いま一番避けなければならないのは、見切り発車的な再開である。

 その意味で、J1の再開を5月9日に設定したのは賢明だった。J2は5月2日から、J3は4月25日からの再開を目ざすとしているが、これはJ1よりもリーグ戦の試合数が多いことと無関係でないだろう。開幕前の延期となったJ3については、J1やJ2より試合規模が小さいことが早めの実施を後押しする材料になり、サーモメーターの運用ノウハウなどを蓄積していくためにも、J2とJ1に先駆けての再開を目ざすこととなった。

 3月23日に行われたJリーグと日本プロ野球機構による「新型コロナウイルス対策連絡会議」後の会見で、Jリーグの村井満チェアマンは「(すでに発表をしていた)4月3日が難しければ4月18日、その次は5月2日と、2週間単位でシミュレーションをしながら検討を進めていく」と話していた。J1の5月9日は当初の想定と異なるものであり、ゴールデンウィークに予定していた試合がすべて消化できないのは、Jリーグの各クラブにとって大きなダメージである。天候に恵まれることが多く、デーゲームでの開催に打ってつけなゴールデンウィークは、観客動員のアップが見込まれるからだ。

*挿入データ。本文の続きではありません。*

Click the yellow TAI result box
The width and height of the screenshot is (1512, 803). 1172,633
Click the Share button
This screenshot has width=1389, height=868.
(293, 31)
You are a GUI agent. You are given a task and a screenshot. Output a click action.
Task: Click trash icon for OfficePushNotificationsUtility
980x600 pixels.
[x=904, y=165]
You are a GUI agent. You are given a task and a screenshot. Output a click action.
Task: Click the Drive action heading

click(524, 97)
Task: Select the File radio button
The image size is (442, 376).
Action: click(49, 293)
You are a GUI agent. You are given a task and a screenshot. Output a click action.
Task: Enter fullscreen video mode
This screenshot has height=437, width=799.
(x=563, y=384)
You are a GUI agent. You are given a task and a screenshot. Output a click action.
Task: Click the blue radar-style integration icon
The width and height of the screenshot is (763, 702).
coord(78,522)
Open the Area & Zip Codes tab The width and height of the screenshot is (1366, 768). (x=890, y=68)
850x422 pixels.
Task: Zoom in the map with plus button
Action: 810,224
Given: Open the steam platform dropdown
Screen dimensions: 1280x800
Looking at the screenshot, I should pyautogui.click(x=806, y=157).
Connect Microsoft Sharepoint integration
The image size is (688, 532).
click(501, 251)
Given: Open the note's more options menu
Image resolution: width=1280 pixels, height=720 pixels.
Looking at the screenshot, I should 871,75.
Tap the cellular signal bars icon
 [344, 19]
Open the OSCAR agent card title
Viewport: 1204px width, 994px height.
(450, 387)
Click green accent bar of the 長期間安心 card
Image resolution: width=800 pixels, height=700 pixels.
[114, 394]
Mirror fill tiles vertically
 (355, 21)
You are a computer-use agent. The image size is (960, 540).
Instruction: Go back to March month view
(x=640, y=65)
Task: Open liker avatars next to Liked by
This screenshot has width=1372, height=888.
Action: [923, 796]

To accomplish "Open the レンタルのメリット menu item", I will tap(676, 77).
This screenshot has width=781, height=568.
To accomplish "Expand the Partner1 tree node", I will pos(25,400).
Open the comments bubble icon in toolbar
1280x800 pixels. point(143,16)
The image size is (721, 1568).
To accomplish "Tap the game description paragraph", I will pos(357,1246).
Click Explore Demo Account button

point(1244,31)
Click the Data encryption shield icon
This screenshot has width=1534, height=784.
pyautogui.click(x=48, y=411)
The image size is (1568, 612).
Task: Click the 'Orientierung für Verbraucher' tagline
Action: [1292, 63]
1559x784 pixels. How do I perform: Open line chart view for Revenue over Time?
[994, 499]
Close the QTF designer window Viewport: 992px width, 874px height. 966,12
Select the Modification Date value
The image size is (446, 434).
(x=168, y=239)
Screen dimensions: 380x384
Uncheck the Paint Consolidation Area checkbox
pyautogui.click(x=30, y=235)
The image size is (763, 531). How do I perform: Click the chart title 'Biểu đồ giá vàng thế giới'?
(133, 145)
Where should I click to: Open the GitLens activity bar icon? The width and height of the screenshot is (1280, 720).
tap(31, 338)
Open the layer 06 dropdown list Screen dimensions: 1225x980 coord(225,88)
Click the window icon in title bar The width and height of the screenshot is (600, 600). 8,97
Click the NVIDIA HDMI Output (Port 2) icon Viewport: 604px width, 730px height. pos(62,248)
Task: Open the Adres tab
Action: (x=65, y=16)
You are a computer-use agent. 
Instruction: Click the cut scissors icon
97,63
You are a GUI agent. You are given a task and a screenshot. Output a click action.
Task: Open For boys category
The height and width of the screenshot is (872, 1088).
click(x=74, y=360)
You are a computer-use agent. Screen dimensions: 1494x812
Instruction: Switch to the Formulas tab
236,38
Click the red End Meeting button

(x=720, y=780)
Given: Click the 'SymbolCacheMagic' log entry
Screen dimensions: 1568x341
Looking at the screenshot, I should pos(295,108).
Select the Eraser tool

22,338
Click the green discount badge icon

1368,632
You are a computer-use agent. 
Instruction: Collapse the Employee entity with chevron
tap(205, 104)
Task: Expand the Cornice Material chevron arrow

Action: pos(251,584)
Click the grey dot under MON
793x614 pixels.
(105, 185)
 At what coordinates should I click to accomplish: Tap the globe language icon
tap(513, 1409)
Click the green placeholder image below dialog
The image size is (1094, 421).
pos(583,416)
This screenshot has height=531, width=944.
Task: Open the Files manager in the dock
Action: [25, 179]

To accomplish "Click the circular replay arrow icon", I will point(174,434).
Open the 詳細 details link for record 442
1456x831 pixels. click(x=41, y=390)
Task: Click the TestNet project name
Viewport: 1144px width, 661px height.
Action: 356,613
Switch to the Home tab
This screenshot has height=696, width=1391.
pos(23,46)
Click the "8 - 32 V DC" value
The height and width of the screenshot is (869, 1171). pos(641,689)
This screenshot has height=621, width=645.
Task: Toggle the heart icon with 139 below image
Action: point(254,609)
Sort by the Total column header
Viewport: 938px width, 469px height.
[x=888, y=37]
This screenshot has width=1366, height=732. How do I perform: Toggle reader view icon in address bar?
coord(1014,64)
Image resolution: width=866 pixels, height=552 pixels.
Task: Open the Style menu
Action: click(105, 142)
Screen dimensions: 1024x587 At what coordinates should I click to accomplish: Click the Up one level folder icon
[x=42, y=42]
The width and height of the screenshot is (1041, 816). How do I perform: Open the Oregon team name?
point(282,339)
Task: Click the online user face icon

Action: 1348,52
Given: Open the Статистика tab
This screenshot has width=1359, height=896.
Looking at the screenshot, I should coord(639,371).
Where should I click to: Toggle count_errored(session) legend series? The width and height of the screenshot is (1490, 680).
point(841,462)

 一方で、東京で感染経路が特定できない患者が増えている現状は見過ごせない。東京や大阪などの大都市圏では、今後さらに感染者が増えていくとも予想されている。

 オーバーシュートと呼ばれる爆発的増加を防ぐためにも、ゴールデンウィークの過ごし方についても自粛が求められる可能性はある。そこでまた延期の決断を迫られれば、その影響は多方面に及ぶ。クラブ側はチケットの払い戻しに追われ、チームはコンディション作りの再調整を余儀なくされる。あらゆる意味でスイッチを入れ直さなければならず、それならば再開までの時間を少しでも先送りしたほうがいい。

 再開の時期を決定するにあたっての課題は、リーグ戦を漏れなく消化できるのかどうかだった。これについては、東京五輪が延期となったことで、はからずも余裕が生まれた。中断期間だった7月上旬からの1カ月強を、開催期間に充てることができる。

 東京五輪が予定どおりに開催されたとしても、シーズン終了を延ばせば全日程を消化することはできた。その場合の課題はシーズンオフが短くなってしまうことだったが、夏の中断がなくなったことでシーズンオフの大幅な縮小は避けられるかもしれない。

 いずれにしても、感染拡大の防止に努めるのはJリーグの社会的な使命だ。今後も国内の状況を見極めながら、再開を目ざしていくべきである。